### TASK DESCRIPTION:
Continue the text about bees as pollinators from the point where it stops.

** TEXT BLOCK follows **

Partnership with Bees

Partnership with Bees

Pollination is vital for the flowering plants that depends on the transfer of pollen from flower anther to stigma to reproduce. The anther is the top most part of the stamen, the flower’s male reproductive portion which produces and releases the pollen. The stigma, the top of flower’s female reproductive part, is covered in a sticky substance that catches and traps the pollen grains.

Depending on the specs of plants, the transfer of pollen from anther to stigma is achieved by various agents like wind, gravity, water, birds, bats or insects like beetles, butterflies and bees. The honey bees are the most Important pollinator as they pollinate 80% of our flowering plants/crops. World wide there are more than 20,000 bee species which occupy an Important ecological role a pollinators and are most dominant taxonomic group amongst the pollinators.

Bees provide a range of ecosystem services that contribute to the well being of people whilst maintaining the plant’s life support system. Ecosystem services inherently contribute to achieving global sustainable development. Bee pollination has been identified as directly contributing to food security and biodiversity.

** End of TEXT BLOCK **
** AVAILABLE DATA follows **

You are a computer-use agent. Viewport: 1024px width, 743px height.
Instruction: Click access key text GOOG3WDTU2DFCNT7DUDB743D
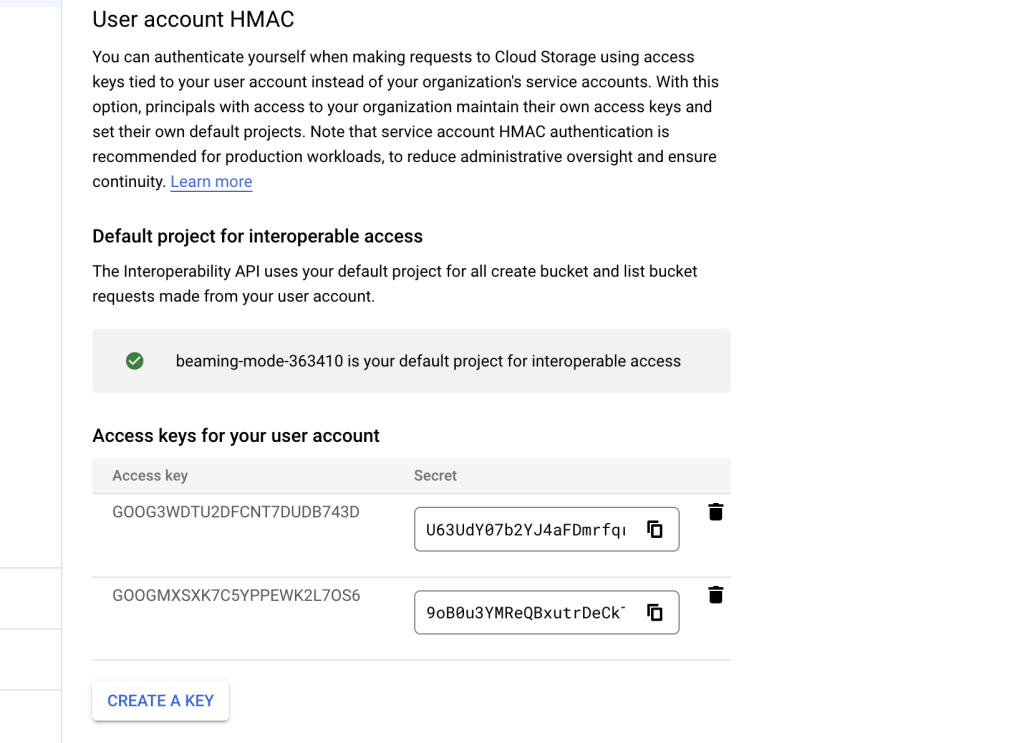point(236,512)
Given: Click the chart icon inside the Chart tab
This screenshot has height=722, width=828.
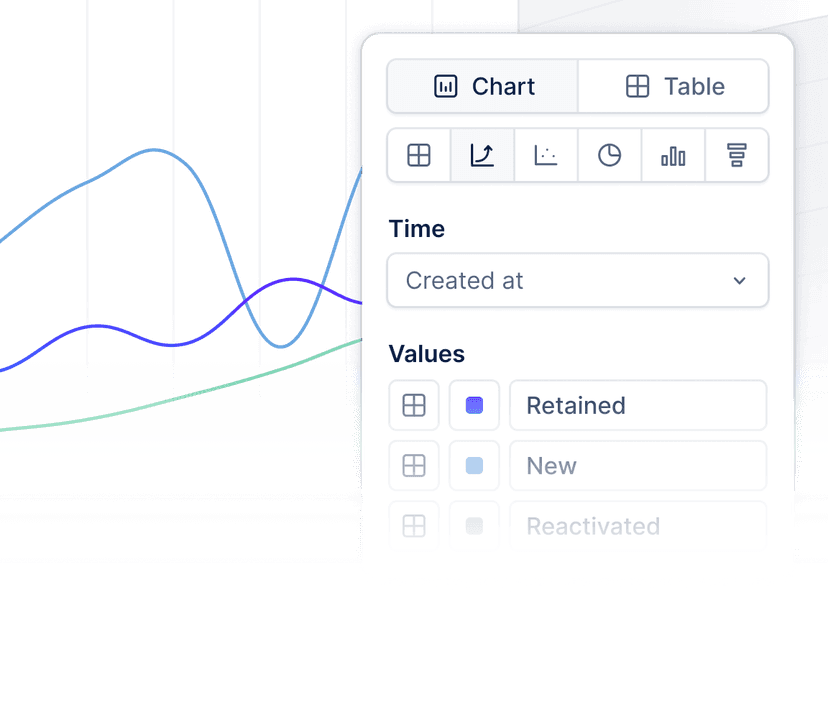Looking at the screenshot, I should point(446,86).
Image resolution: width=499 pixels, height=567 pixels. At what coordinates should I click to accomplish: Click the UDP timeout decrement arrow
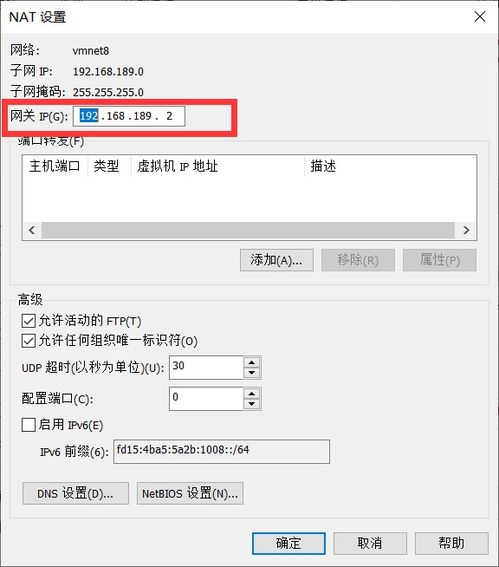pos(252,373)
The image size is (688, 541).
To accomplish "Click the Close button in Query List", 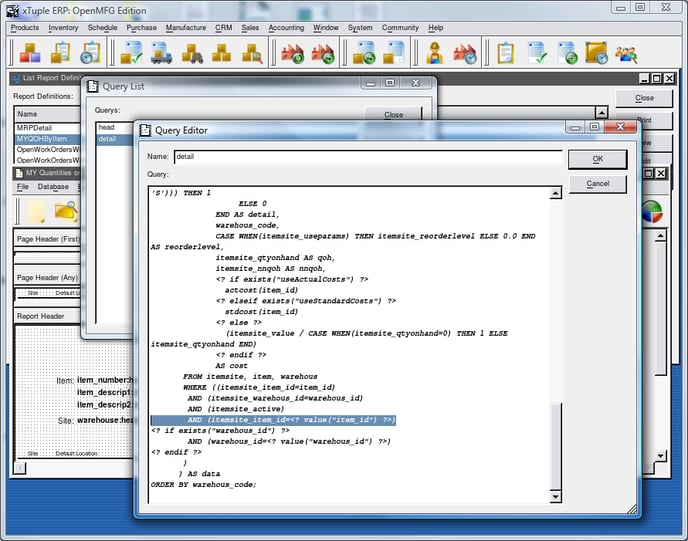I will pos(393,114).
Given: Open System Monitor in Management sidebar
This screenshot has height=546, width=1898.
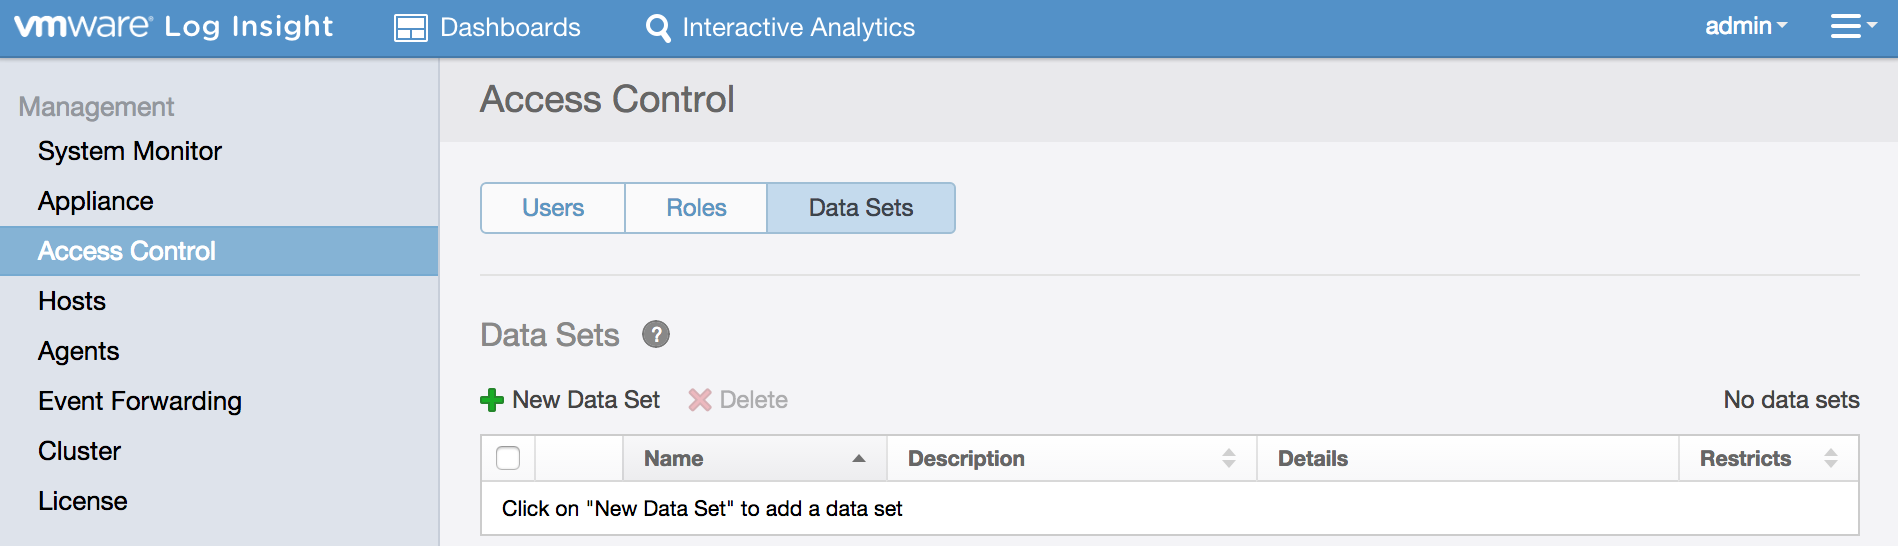Looking at the screenshot, I should (x=130, y=151).
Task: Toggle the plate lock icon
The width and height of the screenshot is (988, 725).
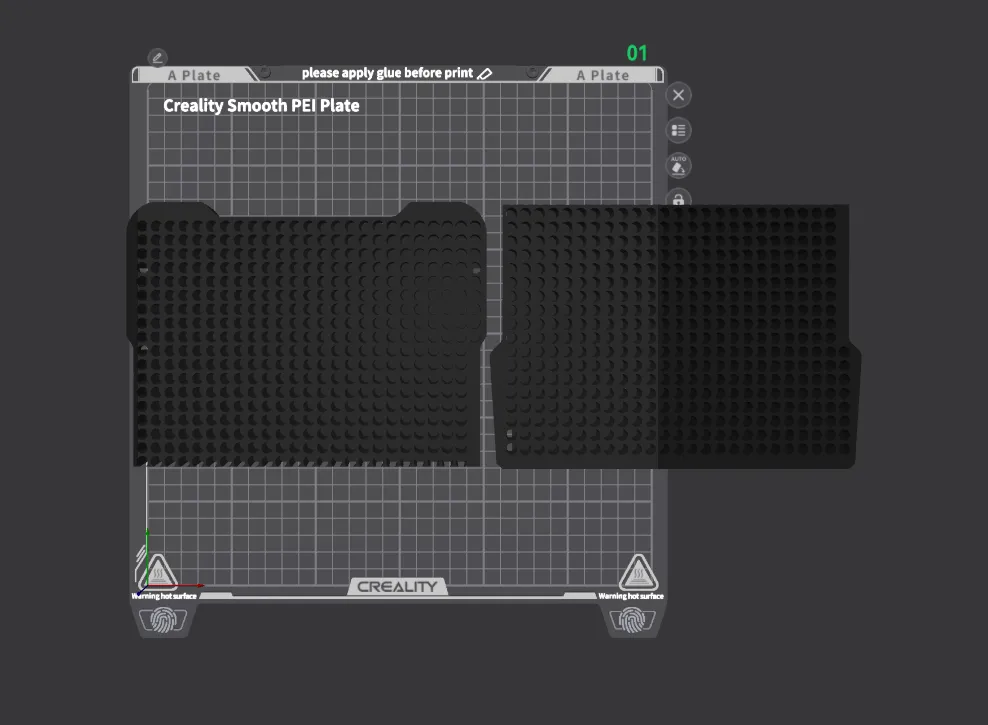Action: tap(679, 198)
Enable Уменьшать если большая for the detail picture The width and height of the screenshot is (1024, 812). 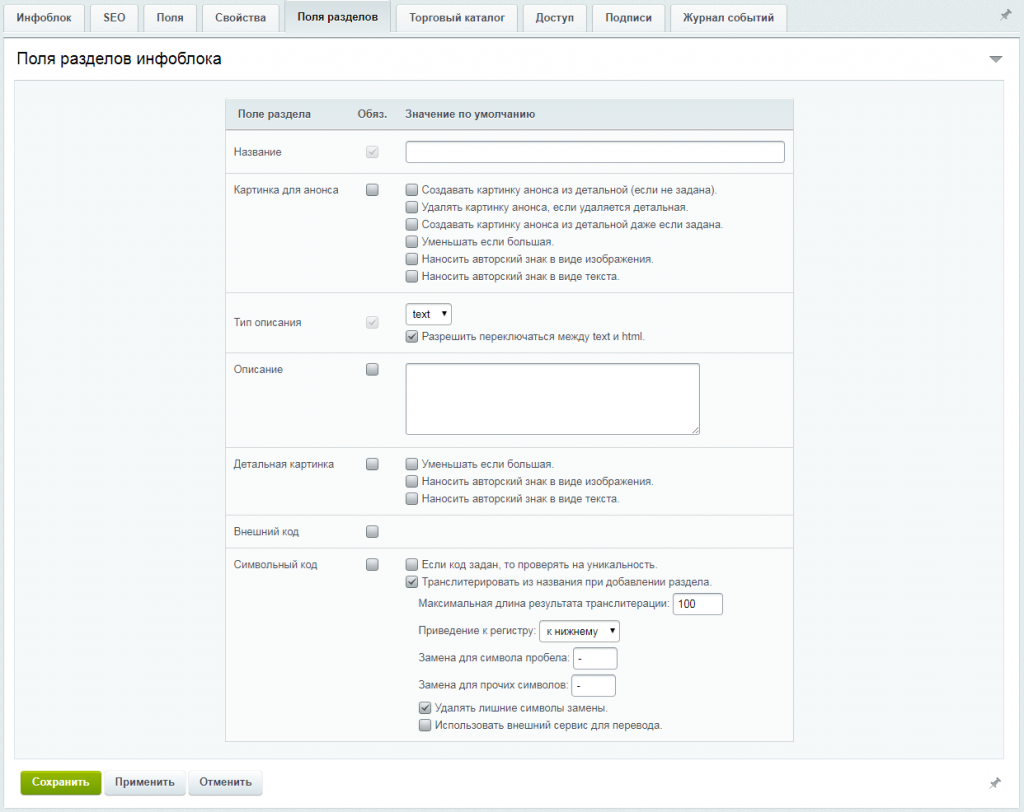click(411, 464)
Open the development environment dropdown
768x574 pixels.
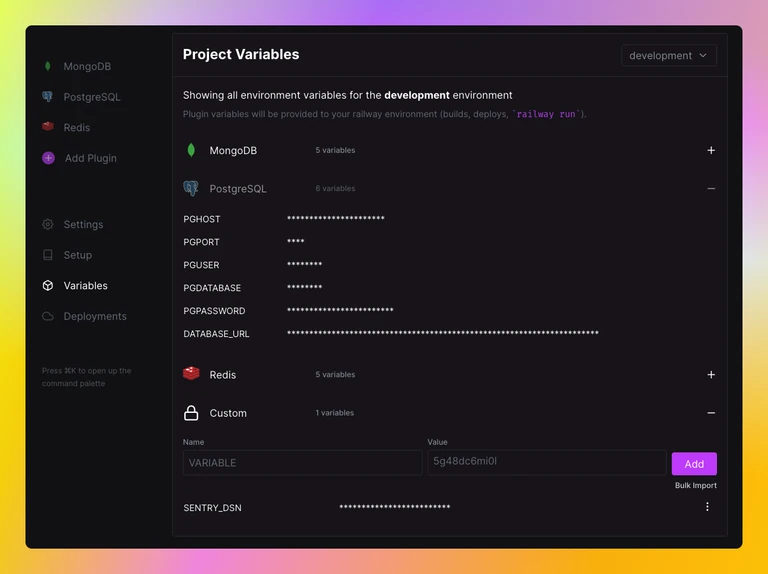[x=669, y=55]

** End of AVAILABLE DATA **

### OUTPUT OF THE TASK:
The contribution of wild and managed bees in pollinating wild plants in natural ecosystem and managed forests is well known. The biodiversity found within the forest provides critical range of ecosystem services including water cycle regulation and carbon sequestration. Bee pollinated planted plants provide a source of food for wild life and non-wood forest products for people. Bee keeping within forest boundaries can support forest conservation along side rural livelihoods.

Keeping bees provides opportunities for income diversity with low start-up costs, through diverse products and services including honey pollen, beeswax, propolis, royal jelly and pollination services.. Bee keeping, through pollination services help in increasing farm productivity.

The global decline of bee population poses serious threat to a wide variety of plants critical to human well-being and livelihood. The major reason for decline of bee population are:

  • Habitat loss due to intensive farming and land use change
  • Climate change
  • Extensive use of pesticides
  • Pests and Diseases
  • Invasive species of bees
  • Pollution

Organic farming initiatives with crop rotation and planting flowers for commercial use are some of the initiatives which can help in maintaining bee population.